I love the Quantified Self movement, am a product manager for Twitter Analytics, love OKRs, and tend to frame everything in terms of metrics and data.
At the same time, I’m a huge skeptic of data-driven culture, fitness trackers, A/B testing, and the statistics you hear about on tech blogs and in the mainstream news.
The reason for this seeming inconsistency is that I feel like there’s a difference between data and meaning.

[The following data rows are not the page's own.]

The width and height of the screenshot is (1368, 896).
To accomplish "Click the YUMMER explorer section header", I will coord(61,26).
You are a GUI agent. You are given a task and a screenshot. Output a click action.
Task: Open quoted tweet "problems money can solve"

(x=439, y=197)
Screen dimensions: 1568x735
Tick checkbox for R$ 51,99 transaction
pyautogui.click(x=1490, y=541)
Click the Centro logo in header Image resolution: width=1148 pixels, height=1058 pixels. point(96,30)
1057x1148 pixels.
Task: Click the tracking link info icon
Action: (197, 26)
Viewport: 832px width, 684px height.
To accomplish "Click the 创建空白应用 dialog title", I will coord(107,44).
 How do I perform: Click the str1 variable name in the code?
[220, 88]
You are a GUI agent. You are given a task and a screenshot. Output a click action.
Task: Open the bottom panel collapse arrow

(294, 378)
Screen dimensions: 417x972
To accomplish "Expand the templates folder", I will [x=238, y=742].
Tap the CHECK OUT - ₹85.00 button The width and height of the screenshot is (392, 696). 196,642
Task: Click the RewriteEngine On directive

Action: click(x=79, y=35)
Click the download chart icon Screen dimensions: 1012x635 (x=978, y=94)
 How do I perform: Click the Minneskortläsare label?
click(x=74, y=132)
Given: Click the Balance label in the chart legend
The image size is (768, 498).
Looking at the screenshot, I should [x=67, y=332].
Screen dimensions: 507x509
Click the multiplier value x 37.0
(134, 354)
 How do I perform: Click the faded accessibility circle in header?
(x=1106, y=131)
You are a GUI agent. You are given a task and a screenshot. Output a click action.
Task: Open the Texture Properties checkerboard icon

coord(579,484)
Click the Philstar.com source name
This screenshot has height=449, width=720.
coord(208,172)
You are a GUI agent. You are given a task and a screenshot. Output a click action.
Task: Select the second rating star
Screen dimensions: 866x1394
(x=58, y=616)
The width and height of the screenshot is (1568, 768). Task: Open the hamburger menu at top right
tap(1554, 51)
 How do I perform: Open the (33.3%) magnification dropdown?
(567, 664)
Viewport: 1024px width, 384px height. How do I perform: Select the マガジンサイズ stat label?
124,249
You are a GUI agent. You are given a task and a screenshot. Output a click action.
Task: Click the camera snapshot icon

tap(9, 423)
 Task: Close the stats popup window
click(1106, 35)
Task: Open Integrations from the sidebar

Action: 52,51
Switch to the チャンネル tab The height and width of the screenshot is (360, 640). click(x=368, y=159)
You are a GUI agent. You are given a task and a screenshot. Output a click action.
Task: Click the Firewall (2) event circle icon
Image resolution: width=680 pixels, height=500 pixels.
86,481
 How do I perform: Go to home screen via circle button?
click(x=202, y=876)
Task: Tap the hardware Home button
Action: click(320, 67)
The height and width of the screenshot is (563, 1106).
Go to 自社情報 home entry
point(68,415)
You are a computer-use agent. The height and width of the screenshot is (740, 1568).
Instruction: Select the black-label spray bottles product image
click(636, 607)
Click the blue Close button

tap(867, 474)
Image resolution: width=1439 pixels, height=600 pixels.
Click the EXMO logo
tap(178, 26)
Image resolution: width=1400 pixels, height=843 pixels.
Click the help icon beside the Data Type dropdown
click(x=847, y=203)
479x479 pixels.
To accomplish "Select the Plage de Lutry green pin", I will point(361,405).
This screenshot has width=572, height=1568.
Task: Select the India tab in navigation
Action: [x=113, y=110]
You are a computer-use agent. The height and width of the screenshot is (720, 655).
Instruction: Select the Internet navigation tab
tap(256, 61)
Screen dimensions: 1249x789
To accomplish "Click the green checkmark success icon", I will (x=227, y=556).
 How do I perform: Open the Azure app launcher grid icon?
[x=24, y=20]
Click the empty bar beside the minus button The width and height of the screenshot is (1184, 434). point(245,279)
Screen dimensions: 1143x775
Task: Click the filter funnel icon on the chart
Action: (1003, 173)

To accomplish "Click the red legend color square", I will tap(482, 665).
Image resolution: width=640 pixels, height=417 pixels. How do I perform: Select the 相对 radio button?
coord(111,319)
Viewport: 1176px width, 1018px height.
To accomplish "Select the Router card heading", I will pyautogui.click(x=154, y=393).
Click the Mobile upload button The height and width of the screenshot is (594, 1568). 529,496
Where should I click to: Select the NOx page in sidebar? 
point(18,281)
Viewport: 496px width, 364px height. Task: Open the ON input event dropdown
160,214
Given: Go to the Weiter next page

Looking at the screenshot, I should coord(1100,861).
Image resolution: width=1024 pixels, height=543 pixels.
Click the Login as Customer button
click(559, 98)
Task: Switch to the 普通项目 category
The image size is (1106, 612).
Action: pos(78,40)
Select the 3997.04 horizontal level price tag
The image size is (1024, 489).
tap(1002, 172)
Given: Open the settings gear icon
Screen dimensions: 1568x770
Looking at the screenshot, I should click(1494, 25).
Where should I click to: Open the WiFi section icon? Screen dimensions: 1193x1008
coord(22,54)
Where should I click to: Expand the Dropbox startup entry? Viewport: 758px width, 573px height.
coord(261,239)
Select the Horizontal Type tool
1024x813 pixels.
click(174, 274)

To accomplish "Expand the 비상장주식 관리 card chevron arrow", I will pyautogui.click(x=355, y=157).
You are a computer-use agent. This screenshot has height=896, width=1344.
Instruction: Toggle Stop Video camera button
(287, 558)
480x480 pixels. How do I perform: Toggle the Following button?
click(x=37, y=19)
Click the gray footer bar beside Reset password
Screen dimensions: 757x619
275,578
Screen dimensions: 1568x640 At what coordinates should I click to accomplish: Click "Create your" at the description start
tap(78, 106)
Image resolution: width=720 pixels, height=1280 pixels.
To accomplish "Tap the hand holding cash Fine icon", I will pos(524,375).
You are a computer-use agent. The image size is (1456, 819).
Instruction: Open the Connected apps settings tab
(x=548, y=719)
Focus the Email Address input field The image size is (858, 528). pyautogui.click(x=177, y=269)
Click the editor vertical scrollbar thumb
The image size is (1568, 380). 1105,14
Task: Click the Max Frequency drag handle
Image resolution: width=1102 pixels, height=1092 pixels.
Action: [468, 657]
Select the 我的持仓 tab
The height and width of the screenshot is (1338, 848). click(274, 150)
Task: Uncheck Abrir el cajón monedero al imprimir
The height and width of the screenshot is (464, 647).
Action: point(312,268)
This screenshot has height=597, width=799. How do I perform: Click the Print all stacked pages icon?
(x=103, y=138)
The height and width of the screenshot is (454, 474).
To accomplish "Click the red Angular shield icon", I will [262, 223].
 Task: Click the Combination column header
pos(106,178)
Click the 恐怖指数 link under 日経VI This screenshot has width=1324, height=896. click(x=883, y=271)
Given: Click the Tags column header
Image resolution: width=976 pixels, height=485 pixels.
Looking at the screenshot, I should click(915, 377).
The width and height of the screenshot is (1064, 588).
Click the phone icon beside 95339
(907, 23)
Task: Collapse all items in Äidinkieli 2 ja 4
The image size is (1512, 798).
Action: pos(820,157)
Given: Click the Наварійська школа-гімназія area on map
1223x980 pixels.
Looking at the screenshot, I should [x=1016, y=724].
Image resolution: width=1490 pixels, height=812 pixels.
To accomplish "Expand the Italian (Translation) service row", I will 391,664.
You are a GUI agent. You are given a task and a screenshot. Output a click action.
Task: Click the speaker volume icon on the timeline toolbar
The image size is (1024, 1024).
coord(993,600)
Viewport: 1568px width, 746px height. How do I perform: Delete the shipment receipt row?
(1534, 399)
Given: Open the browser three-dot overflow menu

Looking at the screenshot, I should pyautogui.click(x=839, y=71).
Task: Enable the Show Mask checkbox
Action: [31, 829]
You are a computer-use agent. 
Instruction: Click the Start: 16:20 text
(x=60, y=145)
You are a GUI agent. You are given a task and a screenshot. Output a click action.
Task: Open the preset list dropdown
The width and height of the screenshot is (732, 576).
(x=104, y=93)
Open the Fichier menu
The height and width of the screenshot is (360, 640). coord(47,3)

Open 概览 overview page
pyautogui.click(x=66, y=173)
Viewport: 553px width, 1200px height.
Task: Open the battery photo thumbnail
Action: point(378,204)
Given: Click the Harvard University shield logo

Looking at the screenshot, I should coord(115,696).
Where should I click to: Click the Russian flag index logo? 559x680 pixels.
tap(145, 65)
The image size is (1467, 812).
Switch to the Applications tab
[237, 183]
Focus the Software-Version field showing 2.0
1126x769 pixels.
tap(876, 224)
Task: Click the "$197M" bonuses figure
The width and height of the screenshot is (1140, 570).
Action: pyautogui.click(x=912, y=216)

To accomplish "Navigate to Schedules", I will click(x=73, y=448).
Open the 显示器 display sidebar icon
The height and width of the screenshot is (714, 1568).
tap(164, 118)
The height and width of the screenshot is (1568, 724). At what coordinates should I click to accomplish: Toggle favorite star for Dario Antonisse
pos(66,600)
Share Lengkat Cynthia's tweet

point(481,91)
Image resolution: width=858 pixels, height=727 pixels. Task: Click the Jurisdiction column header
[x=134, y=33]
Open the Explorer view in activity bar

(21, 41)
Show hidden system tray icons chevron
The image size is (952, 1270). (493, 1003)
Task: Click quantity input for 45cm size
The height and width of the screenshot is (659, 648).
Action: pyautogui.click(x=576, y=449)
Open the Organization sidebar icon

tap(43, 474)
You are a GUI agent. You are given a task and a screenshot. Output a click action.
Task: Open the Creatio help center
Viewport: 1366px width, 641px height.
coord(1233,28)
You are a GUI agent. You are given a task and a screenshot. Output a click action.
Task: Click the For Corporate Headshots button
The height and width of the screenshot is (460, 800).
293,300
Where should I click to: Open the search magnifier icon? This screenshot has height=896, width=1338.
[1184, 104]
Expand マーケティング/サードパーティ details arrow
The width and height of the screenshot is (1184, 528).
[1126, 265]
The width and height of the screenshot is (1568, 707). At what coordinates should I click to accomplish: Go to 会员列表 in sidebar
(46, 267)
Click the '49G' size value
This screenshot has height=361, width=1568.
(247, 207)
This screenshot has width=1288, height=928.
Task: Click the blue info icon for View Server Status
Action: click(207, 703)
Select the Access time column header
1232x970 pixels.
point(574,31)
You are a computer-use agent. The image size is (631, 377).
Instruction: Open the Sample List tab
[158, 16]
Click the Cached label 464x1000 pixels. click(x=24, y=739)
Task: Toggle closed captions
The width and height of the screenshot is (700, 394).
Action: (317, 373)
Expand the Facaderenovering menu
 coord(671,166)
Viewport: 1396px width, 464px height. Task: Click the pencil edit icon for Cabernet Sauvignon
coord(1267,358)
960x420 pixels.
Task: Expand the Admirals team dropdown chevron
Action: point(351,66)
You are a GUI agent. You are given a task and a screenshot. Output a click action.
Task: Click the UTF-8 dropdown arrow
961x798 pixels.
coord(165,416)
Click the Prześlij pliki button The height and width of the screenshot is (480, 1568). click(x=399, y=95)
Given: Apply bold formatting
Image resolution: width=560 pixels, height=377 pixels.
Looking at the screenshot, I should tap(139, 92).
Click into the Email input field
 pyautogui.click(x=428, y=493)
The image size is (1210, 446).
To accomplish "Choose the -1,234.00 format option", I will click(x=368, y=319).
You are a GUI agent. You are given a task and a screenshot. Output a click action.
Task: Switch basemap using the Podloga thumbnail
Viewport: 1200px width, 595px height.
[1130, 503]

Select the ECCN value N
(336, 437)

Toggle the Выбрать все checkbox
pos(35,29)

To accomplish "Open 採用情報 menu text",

And yet, our default assumption as an increasingly data-driven culture is to assume all data has meaning, and is worth optimizing in the “good” direction.
If you’re a writer who makes a living off of book sales and page views, it seems obvious that you should optimize for those things.
If you’re a CEO who raises money based on monthly active users, it seems obvious to optimize for that.
If you’re a student who wants to be smart and successful, it seems obvious to optimize for good grades.
And yet, optimizing for those things above everything else will lead to click bait headlines, black hat growth hacking, and a deadening of curiosity and self-driven exploration.
It’s sort of subtle, but also crucially important, to prioritize leaving your most important metrics intentionally unoptimized.
When writing, leave page views intentionally unoptimized and instead optimize for audience connection.
When building product, leave MAU intentionally unoptimized and instead optimize for blindingly obvious and unique value to the user.
When going through school, leave grades intentionally unoptimized and instead optimize for mastery of a topic of interest.
Leaving something intentionally unoptimized, however, doesn’t mean you can’t measure it as a proxy for your less tangible real goal.
The difference is that the number you measure isn’t your primary goal, but merely a data point to reference.
The twist is that by leaving some proxy metrics unoptimized, while focusing on real value, they will often grow faster than if you tried to optimize them directly.
That’s my BART commute musing of the morning.
Don’t let data drive you. Use it as a fallible indicator of progress towards the ineffable quality of a meaningful impact.